Волна возбуждения пробежала по аудитории. Я посмотрела вокруг и увидела, что здесь в основном собралась молодежь, хотя я и заметила несколько пожилых людей академического типа, сидящих на первом ряду. Люди поглядывали друг на друга, ожидая, чтобы кто-то ответил. А затем я услышала Машин тихий голос, произнесший со смешком: “Зло”?

Владимир тут же посмотрел на неё с необыкновенным вниманием, которое я заметила в его глазах раньше, и продолжил: “Когда вы говорите “зло”, то это веское замечание. Но это также и отдаляет вас от источника. Это как будто вы себя отрезаете, отрезаете все, что есть в вас хорошего, от природы зла, и думаете, что при этом можете достичь защиты и исцеления.

- В реальности все как раз наоборот. Когда вы отдаляете себя от источника страданий, когда считаете, что это является противоположностью того, чем вы хотите быть (я предполагаю, что вы все хотите быть хорошими, ведь так? ), то теряете шанс все изменить. Потому что это страдание продолжает жить в вас, является частью вас, заставляет вас действовать определенным образом, но вы этого не видите, поэтому остаетесь в блаженном неведении и продолжаете страдать.

- Мы называем источник несчастий и болезней “травмой”. И мы верим, что живые воплощения травм сидят в нас всех. В нашей традиции мы называем их “духами травмы”. Когда что-то причиняет вам боль, и вы не до конца принимаете это как часть вашей истории, вы создаете пробел в своей памяти. В этот пробел, когда боль невыносима или постоянно повторяется, поселяется дух травмы. Нет нужды представлять себе каких-то примитивных чудовищ, которые хватают вас и пьют вашу кровь”. - Волна легкого смеха прошла по аудитории.

- Вы можете описать это в терминах нейрокогнитивной науки, если вам больше нравится термин “нейромедиатор”, а не “ночные чудовища”. Вы можете называть их добавочными объектами; вы можете описать их как неинтегрированные образы; вы можете использовать любой язык и метафоры, которые вам нравятся. Все это неважно. Что важно, так это процесс. Внутренний душевный ПРОЦЕСС, который часто охватывает поколения посредством наследования уже сформированных травматических установок, может быть идущих из далекого-далекого прошлого, когда одному из ваших предков пришлось пройти через невыносимую боль.

- Человеческие гены намного более пластичны, чем мы думаем. Они обладают способностью не только действовать, но и осознавать. Когда боль достигает уровня генов, гены начинают работать по-другому и искажают память, не позволяя ей стать всеобъемлющей.
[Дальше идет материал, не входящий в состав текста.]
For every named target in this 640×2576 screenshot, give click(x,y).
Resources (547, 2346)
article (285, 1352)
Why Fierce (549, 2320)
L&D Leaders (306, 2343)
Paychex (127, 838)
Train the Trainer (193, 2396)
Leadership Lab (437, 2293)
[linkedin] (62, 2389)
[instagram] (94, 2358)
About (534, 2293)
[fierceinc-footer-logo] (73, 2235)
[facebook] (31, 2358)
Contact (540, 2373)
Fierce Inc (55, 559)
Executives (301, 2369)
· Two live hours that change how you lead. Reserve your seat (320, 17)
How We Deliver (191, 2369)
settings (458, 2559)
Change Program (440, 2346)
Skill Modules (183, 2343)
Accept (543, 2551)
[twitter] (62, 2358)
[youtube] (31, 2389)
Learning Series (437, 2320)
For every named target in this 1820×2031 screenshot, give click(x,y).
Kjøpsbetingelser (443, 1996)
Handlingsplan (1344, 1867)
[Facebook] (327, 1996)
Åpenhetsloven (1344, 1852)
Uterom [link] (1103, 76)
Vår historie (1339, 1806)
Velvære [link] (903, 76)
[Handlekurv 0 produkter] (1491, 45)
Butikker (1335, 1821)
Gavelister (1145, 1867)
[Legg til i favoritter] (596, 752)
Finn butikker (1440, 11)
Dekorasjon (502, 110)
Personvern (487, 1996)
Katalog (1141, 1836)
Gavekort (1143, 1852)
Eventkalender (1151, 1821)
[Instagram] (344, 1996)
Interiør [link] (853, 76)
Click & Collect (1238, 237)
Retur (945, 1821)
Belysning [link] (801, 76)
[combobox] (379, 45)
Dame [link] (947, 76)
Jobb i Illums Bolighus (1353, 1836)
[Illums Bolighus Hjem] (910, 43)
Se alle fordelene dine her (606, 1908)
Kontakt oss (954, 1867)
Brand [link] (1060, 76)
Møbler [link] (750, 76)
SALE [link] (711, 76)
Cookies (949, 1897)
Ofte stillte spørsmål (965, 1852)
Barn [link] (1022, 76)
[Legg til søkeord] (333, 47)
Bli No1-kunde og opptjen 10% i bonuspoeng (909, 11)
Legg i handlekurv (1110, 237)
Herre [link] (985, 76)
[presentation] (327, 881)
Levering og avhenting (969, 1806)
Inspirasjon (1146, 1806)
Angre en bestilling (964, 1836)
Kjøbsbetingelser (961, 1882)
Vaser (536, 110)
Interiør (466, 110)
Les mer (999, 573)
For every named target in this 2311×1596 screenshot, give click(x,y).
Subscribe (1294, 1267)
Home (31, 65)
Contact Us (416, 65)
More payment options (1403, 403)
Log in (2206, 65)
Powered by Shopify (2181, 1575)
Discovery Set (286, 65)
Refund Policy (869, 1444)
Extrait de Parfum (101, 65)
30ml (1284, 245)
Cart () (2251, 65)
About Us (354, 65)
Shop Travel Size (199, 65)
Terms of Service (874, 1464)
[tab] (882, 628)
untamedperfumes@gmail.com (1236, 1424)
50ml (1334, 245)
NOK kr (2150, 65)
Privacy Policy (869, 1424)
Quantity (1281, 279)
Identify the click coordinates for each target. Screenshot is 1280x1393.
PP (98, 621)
Тогда и появляется пробел в памяти, и дух травмы поселяется в этом пробеле, скрытый от нашего сознания.

- Это дух травмы дает о себе знать, когда человек, у которого замечательная семья, устроенная жизнь, эмоциональная гармония, в один не очень прекрасный день, ни с того ни с сего, просыпается утром, пишет жене прощальную записку, целует своего одиннадцатилетнего сына и идет на кладбище с бритвой в кармане. И на могиле своего отца, который повесился, когда этому мужчине тоже было одиннадцать лет, перерезает себе горло. Порез настолько глубокий, что когда милиция находит нашего героя, то вся могила уже пропитана кровью, и требуется медицинское чудо, чтобы вернуть его к жизни. А когда он приходит в себя, то даже не может объяснить, что произошло. Он понятия не имеет, как это случилось, только помнит, что так жалел своего отца, что захотел оказаться вместе с ним.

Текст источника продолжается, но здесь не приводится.